Available records>
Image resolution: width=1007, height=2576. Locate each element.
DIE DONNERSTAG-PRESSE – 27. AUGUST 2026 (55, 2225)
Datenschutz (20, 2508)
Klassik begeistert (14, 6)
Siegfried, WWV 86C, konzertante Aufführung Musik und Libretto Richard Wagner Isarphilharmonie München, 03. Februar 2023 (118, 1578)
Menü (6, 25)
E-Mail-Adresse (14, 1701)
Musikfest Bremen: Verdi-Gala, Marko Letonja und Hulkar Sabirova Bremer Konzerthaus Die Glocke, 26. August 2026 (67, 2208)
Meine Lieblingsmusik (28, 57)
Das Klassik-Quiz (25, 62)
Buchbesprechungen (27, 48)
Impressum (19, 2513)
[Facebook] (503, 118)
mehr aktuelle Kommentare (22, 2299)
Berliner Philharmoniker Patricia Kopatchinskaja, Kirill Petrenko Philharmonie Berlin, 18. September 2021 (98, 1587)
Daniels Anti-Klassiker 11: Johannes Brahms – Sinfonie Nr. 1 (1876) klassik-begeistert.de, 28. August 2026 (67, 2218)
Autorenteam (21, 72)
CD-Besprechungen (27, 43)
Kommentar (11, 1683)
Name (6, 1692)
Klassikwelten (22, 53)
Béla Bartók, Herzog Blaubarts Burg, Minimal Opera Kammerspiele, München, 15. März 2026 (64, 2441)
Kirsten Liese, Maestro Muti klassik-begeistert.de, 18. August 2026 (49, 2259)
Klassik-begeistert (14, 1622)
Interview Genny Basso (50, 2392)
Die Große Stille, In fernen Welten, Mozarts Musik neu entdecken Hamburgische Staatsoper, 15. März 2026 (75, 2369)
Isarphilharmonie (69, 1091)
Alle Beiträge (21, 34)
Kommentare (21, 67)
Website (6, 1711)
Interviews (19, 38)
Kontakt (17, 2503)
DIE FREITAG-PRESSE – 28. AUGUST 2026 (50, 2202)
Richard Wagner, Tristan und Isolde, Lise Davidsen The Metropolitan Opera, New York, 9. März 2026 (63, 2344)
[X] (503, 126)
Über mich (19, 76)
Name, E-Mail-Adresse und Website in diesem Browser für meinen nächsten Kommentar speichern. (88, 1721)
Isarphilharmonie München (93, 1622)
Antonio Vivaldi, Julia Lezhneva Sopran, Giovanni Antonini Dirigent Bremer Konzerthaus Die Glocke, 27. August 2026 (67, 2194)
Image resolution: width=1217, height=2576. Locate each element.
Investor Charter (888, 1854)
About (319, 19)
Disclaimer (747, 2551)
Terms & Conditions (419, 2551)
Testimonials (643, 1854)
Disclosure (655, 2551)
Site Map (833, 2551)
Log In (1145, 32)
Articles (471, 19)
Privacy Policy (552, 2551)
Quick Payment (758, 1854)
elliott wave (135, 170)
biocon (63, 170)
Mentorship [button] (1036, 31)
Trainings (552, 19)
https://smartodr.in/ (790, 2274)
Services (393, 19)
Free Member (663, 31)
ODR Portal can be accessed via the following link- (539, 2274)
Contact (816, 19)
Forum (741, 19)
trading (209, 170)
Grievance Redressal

Exercise details>
Take from the listing above each line that contains the string "Konzerthaus".

Result for this exercise>
Musikfest Bremen: Verdi-Gala, Marko Letonja und Hulkar Sabirova Bremer Konzerthaus Die Glocke, 26. August 2026 (67, 2208)
Antonio Vivaldi, Julia Lezhneva Sopran, Giovanni Antonini Dirigent Bremer Konzerthaus Die Glocke, 27. August 2026 (67, 2194)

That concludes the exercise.